» **REQUIRED WORK**:
1) According to the piece on the influences behind Star Wars, which filmmaker inspired the character of Han Solo?
2) Write the next part of the piece on the influences behind Star Wars, starting after its final sentence.

» **TEXT EXCERPT**:
──────────────────────────────

The Big Picture
Star Wars was influenced by various sources, including filmmaker Francis Ford Coppola, who inspired the character of Han Solo. Both Coppola and Solo are known for their daring, risk-taking nature and their willingness to take on ambitious projects. Coppola and George Lucas had a close friendship and collaboration, starting their own production company together, which faced challenges but ultimately contributed to their success in the film industry.
It’s no secret that Star Wars is a huge boiling cauldron of influences that George Lucas dosed together to create something new, original, and fresh. From the Samurai movies of Akira Kurosawa to the legendary structure devised by Joseph Campbell, nearly all of it has been extensively analyzed and explained – but not everything! One of the key aspects of the making of Star Wars was Lucas’ friendship with a clique of young and ambitious filmmakers like him. You may have heard of them: Steven Spielberg, Francis Ford Coppola, and Brian de Palma. And one of them inspired the creation of none other than Han Solo himself.

──────────────────────────────

» **GIVEN DATA**:

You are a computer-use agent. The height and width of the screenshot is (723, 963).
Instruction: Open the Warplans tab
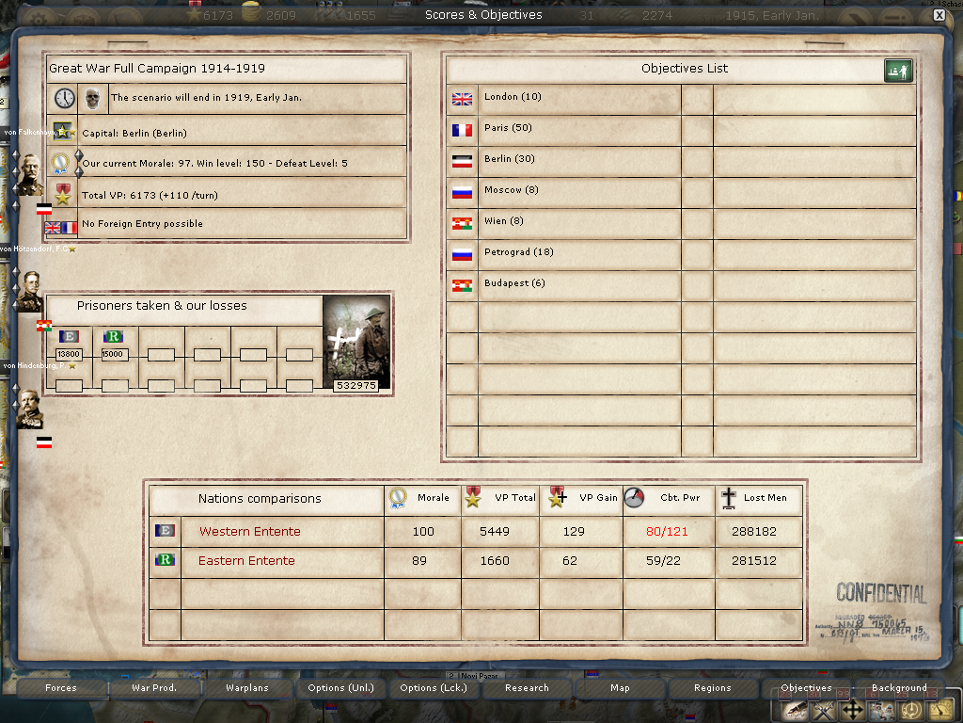(x=247, y=688)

──────────────────────────────

» **RESPONSES**:
1) Francis Ford Coppola.

2)
Of course, none of those legends look anything like Harrison Ford, so we’re clearly not talking about the looks (all due respect to them), but rather about the attitude of our favorite scoundrel. When coming up with Han Solo, Lucas was inspired by his own friend Francis Ford Coppola. Different as they may be, the legendary filmmaker and the smuggler have a lot more in common than it would seem, and that’s what this is about.
Francis Ford Coppola and Han Solo Have a Lot in Common
Image via 20th Century Studios
Everyone loves a scoundrel with a heart of gold, and that’s the perfect description of Han Solo. In the original Star Wars, we meet him in the Mos Eisley Cantina as he’s negotiating with Obi-Wan Kenobi (Alec Guinness) and Luke Skywalker (Mark Hamill) to take them to the planet Alderaan. Things quickly take a turn for the worse when his passengers are identified by the Empire as fugitives, but he’s promised a handsome reward, so why not? Han is the kind of guy who trusts his guts as much as he trusts his skills, and he’s not afraid of taking huge risks if he knows the payoff may be equally big. And he always pulls it off.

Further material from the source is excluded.